The Supreme Court’s Decision

i.        The Coastal Act

The Supreme Court first addressed whether the Coastal Act requires a permit for mobilehome park ownership conversions. The Coastal Act requires a coastal development permit for “any development” in the coastal zone. Public Resources Code section 30106 defines “development” as a “change in the density or intensity of use of land, including, but not limited to, subdivision pursuant to the Subdivision Map Act.” The Court pointed out that the Subdivision Map Act specifically refers to mobilehome park conversion as a form of subdivision.

Palisades Bowl argued the conversion of the mobilehome park was not a development under the Coastal Act because it would not alter the density or intensity of land use. The Supreme Court disagreed and cited to Public Resources Code section 30106, which lists “subdivision” in a non-exclusive list of projects subject to the Coastal Act. Furthermore, the Court noted that section 30106 addresses changes in the intensity of land uses. Therefore, Palisades Bowl’s assumption that the Coastal Act only applied to projects increasing density or intensity of use was mistaken.

The Supreme Court held that all subdivisions, even conversions of mobilehome parks that do not immediately alter use of land, are “developments” for the purposes of the Coastal Act. The Court also concluded that a broad interpretation of “development” as used in the Coastal Act is consistent with what the Legislature intended.

ii.      The Mello Act

The Supreme Court next considered whether the requirements of the housing elements law, Government Code sections 65580-65589.8, applies to conversions of residential units within the coastal zone. Under these Government Code sections, local governments are required to adopt a “housing element” as part of their general plans. The housing element must identify and analyze existing and projected housing needs, among numerous other requirements. The Mello Act supplements the housing element requirements by establishing “minimum requirements for housing within the coastal zone for persons and families of low or moderate income.” Specifically, local governments are prohibited from authorizing the conversion or demolition of occupied low or moderate income residential units without making provisions for the replacement of those units.
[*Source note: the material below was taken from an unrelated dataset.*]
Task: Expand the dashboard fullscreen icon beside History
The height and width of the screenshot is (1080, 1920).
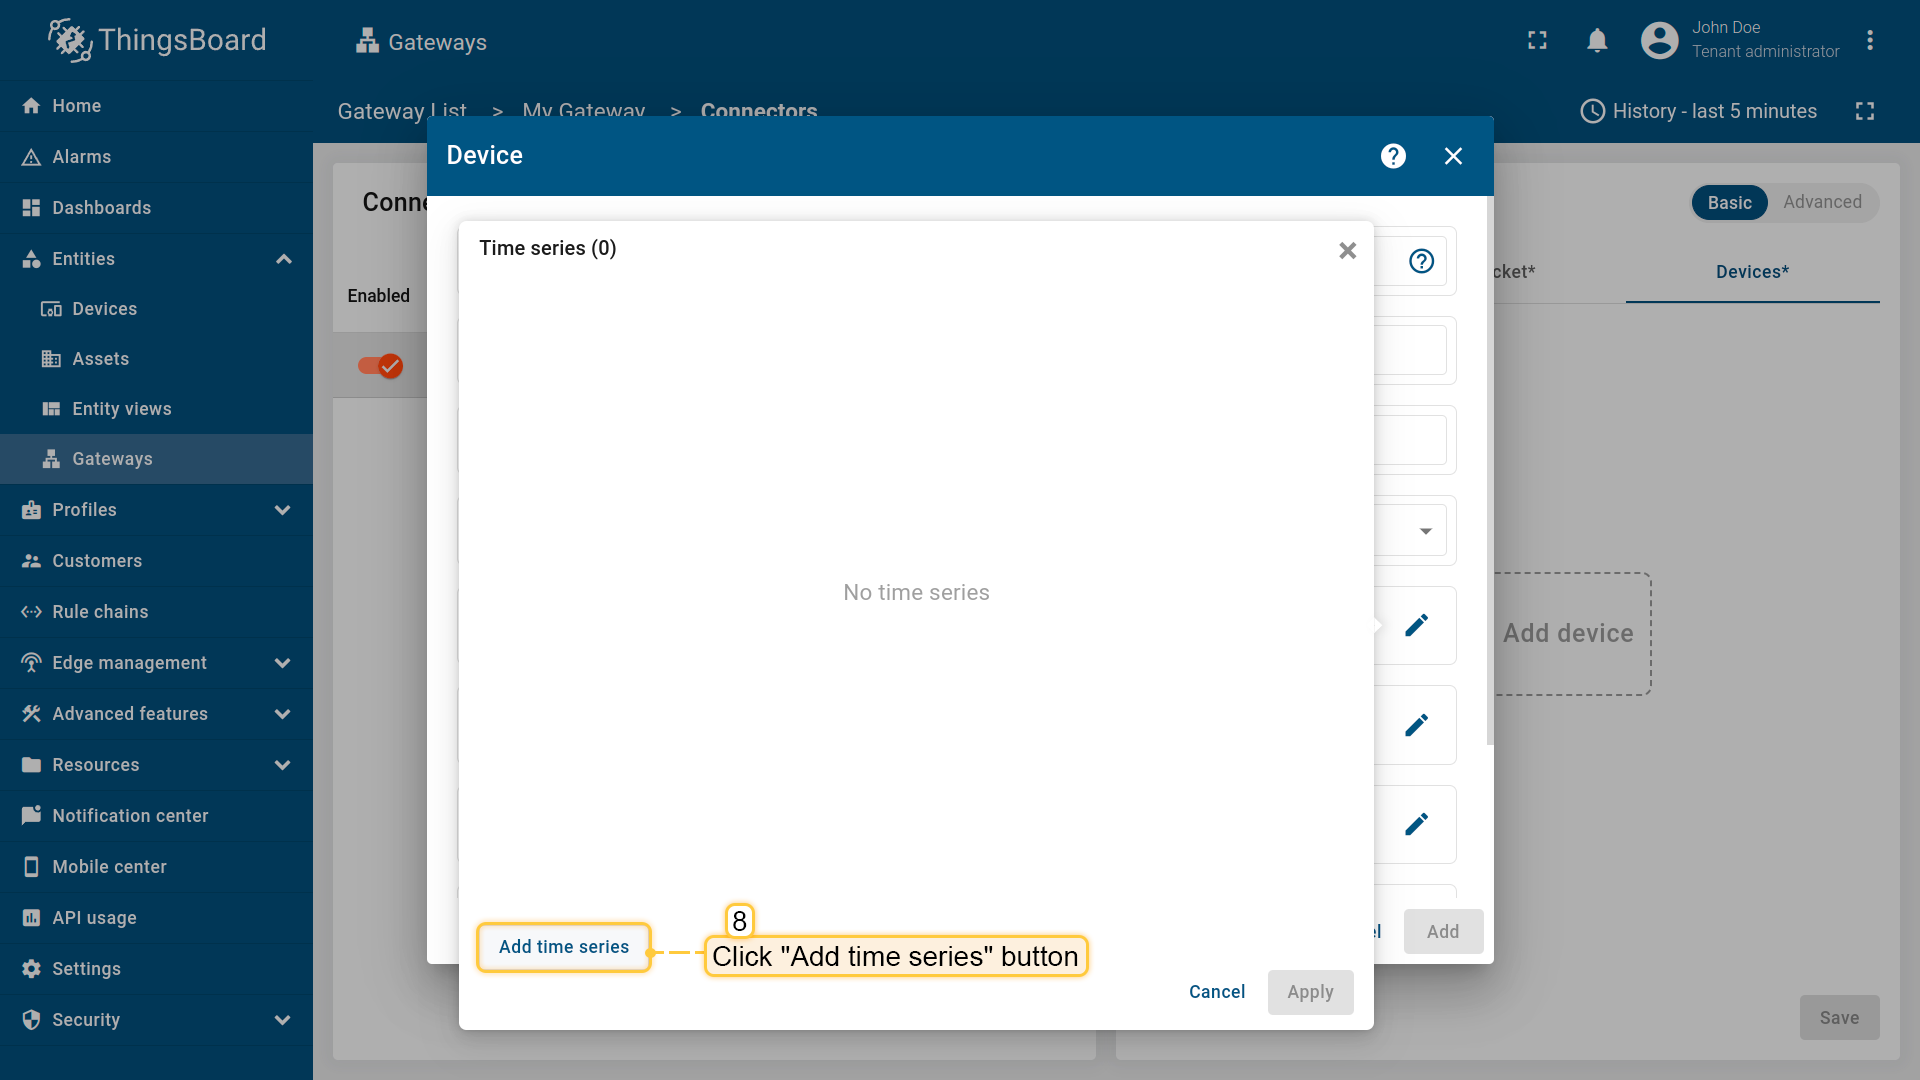Action: point(1864,111)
The Supreme Court held the Mello Act expressly applies to “most conversions” of residential units in the coastal zone, including the conversion of the ownership structure of a mobilehome park.

iii.    The Subdivision Map Act

Lastly, the Supreme Court considered Palisades Bowl’s argument that Government Code section 66427.5 of the Subdivision Map Act exempts mobilehome park conversions from other state laws, regulations, or policies. Palisades Bowl argued that this section prohibits local governmental entities from enforcing compliance with any state law requirements other than those imposed by section 66427.5.

Government Code section 66427.5 imposes several requirements on subdividers and seeks to prevent the economic displacement of all nonpurchasing residents during the conversion of a rental mobilehome park to resident ownership. Part of the procedure required by section 66527.5 involves a hearing before the relevant decision-making body which is limited in scope to the issue of compliance with section 66427.5. Palisades Bowl argued that by limiting the scope of the required hearing, the Legislature intended to define the full extent of local government’s obligation and power to review an application for an ownership conversion of a mobilehome park. By this reasoning, the City lacked authority to reject Palisades Bowl’s application for failure to comply with the Coastal and Mello Acts.

The Supreme Court disagreed with Palisades Bowl, holding Government Code section 66427.5 does not exempt conversions of mobilehome parks to resident ownership from compliance with the Coastal Act and Mello Act. The Supreme Court construed the hearing requirement of section 66427.5 to allow local agencies to establish procedures and conduct additional hearings required by other state laws, including the Coastal and Mello Acts.